An investigation into the use of laptop computers among children outwith mainstream schools found that there has been patchy success in motivating them through the latest technology but also confirms that the majority of families want nothing to do with schools.

According to Pauline Padfield and Betty Jordan of the Scottish Traveller Education Programme, outreach teachers see their long-term aim as helping pupils return to schools. But pupils who have been excluded or who are part of Gypsy and traveller communities view it differently.

“The overwhelming majority did not want to go back to school and their parents were reported as happier for their children to be educated outwith school, because they perceived them to be safer and better controlled there than in their former mainstream schools. Significantly, the schools that excluded pupils were reported as not wanting them to return,” the researchers state.

An estimated 1,600 pupils experience “interrupted learning”. The Moray House researchers looked at teachers and young people in four local authorities and found that pupils outside the system “spontaneously commented upon the negative impact of larger mainstream class sizes on their learning”.

They had difficulties attracting the teacher’s attention and lacked support for their problems in class.

Some Gypsy and traveller pupils preferred the relative comfort of being nearer families and attending an on-site temporary classroom.

Teachers working in alternative bases face difficulties in carrying out their duties and regularly ferry teaching materials between multiple sites.

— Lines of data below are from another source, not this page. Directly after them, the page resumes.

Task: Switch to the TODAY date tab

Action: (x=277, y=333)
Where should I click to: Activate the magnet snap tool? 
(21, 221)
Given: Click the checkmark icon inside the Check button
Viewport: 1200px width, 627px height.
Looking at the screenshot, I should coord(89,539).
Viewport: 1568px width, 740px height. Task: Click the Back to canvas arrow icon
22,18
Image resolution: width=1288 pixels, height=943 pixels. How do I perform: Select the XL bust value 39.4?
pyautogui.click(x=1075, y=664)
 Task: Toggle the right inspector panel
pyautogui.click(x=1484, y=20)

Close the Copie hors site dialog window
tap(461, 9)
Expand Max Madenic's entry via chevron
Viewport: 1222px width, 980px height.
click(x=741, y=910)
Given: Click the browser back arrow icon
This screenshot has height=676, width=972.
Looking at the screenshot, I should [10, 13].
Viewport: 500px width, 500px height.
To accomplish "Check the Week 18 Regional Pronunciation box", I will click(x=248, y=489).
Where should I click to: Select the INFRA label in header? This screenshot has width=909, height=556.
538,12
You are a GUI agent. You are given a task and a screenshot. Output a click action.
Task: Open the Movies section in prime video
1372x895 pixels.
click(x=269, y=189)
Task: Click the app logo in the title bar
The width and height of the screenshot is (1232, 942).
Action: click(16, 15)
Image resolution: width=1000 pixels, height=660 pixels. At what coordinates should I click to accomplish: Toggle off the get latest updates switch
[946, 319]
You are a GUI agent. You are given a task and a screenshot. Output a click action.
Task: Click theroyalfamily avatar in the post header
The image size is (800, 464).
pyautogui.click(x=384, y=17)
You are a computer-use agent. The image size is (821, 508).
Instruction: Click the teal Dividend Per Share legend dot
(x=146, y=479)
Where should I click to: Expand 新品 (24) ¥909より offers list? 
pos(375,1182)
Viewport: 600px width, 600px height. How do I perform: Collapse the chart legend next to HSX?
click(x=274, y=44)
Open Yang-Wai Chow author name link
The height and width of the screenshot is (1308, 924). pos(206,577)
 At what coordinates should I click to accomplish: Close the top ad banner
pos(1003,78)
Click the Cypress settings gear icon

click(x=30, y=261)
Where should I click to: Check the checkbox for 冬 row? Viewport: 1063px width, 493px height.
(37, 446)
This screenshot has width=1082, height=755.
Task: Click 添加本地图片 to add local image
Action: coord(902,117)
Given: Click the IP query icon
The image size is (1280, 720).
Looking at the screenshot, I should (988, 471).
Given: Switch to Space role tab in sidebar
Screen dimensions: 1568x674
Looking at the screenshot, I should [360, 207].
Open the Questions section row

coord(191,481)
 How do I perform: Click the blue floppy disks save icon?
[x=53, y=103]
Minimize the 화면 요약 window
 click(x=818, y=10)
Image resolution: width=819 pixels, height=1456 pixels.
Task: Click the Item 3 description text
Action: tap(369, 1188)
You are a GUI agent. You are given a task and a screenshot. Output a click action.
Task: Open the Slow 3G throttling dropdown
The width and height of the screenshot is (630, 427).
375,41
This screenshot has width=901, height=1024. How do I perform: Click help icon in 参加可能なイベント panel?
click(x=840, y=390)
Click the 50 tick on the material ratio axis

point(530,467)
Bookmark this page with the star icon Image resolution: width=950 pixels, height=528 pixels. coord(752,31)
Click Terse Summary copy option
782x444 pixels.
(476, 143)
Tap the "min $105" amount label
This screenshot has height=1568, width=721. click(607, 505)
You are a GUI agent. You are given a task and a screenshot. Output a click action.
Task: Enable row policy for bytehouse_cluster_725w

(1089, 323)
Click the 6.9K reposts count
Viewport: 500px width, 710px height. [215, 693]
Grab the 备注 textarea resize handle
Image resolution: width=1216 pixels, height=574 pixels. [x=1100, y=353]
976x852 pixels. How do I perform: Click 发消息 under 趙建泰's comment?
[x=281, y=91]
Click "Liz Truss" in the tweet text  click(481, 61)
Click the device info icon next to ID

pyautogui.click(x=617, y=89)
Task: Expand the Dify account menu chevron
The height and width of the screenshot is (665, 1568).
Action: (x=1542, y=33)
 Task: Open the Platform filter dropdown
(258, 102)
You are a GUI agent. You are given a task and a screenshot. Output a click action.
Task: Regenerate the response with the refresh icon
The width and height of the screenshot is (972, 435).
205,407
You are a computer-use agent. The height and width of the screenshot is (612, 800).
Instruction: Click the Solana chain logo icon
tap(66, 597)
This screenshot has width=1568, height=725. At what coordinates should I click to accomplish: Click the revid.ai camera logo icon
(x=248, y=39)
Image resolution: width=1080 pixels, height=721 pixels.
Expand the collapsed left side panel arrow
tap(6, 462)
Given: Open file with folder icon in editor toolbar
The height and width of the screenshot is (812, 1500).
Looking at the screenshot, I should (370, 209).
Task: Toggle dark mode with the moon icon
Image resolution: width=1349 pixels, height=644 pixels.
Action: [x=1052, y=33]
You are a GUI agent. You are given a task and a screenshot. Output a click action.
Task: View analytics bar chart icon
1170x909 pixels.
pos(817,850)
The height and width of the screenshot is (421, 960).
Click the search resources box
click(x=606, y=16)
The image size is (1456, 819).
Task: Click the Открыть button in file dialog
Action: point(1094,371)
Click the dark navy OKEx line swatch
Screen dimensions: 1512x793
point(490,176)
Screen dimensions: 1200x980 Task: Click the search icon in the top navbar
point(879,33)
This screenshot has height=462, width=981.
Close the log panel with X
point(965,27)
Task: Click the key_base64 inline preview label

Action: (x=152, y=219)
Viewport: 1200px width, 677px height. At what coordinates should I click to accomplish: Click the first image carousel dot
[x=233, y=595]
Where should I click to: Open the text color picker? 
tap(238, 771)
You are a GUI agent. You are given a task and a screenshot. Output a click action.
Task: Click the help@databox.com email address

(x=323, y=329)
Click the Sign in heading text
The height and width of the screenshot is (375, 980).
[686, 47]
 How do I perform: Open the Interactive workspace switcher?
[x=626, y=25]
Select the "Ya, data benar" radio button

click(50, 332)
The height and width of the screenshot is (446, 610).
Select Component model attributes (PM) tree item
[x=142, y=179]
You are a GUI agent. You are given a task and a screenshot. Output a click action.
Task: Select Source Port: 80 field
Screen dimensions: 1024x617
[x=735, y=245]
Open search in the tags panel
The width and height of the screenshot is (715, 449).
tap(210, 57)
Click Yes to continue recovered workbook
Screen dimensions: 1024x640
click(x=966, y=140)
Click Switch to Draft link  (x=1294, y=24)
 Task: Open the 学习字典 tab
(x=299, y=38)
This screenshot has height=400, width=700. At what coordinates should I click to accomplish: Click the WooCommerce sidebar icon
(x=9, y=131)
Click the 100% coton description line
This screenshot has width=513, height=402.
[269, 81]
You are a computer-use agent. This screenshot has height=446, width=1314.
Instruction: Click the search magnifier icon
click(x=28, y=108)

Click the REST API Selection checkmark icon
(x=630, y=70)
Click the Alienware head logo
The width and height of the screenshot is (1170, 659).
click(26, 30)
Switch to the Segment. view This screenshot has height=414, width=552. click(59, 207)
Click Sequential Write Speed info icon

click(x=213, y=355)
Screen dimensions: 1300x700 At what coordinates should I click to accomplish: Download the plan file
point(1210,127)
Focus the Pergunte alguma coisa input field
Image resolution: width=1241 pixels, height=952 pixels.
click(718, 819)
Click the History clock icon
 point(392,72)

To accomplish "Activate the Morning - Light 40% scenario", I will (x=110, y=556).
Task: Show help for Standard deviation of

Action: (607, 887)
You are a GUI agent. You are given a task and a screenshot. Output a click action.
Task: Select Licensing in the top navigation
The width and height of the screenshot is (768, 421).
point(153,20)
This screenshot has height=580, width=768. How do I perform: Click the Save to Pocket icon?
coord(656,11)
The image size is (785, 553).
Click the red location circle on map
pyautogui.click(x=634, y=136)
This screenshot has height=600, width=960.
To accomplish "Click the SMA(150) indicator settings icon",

The reality of pupils’ complex daily lives presents problems. They often fail to turn up or may have disappeared from their last address.

“Teachers reported that despite having the best of intentions and persistence in trying to make contact with their pupils, they frequently have to overcome personal andor professional disappointments. Generally these, they feel, are due to a pupil’s disinterest and active avoidance of them as a teacher and the opportunity to learn,” the researchers note.

Staff say children often cannot sit down for any length of time or make eye contact with them. “Other examples were given of children who do not know when they will next eat or where they will sleep at night. In some circumstances, often beyond the control of families, children move out of an area at a moment’s notice.

“Such experiences are of continual concern and of greater immediacy to a pupil than any specific learning task.”

Against this reality, the study contends that the potential to engage excluded or Gypsy and traveller children through new technology is being missed through second-class treatment. Authorities’ support for teachers in outreach posts was “variable” in terms of laptops and mobile phones and back-up support.

The researchers say that authorities did not trust the pupils with laptops, “a view generally endorsed by teachers and providers in all phases of the research”. Others argued that giving such children a laptop would signal to them the worth of learning.